══ INFORMATION PROVIDED
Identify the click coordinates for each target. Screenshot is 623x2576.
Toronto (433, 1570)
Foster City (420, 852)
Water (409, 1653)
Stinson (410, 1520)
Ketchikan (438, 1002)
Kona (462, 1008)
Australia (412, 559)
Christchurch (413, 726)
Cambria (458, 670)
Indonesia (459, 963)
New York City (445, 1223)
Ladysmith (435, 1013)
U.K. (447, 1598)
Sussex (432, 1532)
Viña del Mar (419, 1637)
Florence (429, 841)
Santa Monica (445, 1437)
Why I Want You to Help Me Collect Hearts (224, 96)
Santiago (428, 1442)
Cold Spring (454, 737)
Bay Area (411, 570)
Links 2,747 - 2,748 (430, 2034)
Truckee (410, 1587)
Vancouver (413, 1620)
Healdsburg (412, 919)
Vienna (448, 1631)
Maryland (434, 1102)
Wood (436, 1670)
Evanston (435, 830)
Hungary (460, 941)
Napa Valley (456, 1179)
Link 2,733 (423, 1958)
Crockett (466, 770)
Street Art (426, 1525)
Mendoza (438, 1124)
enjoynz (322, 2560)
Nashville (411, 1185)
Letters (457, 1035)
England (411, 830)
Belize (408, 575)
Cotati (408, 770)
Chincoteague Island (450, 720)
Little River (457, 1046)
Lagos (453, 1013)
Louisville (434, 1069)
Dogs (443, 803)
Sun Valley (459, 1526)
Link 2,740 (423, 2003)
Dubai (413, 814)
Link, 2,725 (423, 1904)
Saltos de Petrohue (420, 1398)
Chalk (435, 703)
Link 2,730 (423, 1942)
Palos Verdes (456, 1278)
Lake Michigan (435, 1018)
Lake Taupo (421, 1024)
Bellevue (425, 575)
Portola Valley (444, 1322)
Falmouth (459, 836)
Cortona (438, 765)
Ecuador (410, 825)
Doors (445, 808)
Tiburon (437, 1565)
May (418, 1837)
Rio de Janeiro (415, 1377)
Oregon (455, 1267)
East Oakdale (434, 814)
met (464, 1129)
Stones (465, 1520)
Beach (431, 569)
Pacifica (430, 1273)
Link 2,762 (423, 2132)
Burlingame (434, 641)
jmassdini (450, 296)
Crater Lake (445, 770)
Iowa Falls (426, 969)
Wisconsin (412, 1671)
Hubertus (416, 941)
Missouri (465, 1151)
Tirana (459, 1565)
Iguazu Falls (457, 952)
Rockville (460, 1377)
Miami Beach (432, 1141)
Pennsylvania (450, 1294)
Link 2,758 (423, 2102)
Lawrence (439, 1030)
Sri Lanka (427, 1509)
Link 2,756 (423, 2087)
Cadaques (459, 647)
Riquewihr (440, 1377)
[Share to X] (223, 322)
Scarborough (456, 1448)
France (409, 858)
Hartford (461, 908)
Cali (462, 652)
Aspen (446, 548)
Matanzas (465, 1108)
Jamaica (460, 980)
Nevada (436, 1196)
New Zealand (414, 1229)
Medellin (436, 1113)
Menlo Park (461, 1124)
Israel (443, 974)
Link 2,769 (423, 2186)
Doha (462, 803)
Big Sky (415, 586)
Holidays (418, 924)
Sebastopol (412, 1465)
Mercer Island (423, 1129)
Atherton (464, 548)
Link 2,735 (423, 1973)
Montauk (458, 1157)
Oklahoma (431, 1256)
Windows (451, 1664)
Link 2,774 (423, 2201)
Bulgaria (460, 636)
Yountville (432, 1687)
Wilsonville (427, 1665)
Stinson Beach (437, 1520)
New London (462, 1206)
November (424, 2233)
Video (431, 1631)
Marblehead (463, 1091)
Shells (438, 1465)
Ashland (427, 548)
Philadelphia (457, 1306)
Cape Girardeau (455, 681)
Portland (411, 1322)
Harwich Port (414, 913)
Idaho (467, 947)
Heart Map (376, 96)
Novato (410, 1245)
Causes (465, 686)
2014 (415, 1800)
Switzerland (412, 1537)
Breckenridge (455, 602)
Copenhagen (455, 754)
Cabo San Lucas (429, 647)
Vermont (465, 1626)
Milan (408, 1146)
════
WHAT IS BEING ASKED — Every line above from the line with "Healdsburg (412, 919)" to the line with "England (411, 830)", inclusive, must be returned exactly; no other line belongs in the reply.

RESULT OF THE TASK —
Healdsburg (412, 919)
Vienna (448, 1631)
Maryland (434, 1102)
Wood (436, 1670)
Evanston (435, 830)
Hungary (460, 941)
Napa Valley (456, 1179)
Link 2,733 (423, 1958)
Crockett (466, 770)
Street Art (426, 1525)
Mendoza (438, 1124)
enjoynz (322, 2560)
Nashville (411, 1185)
Letters (457, 1035)
England (411, 830)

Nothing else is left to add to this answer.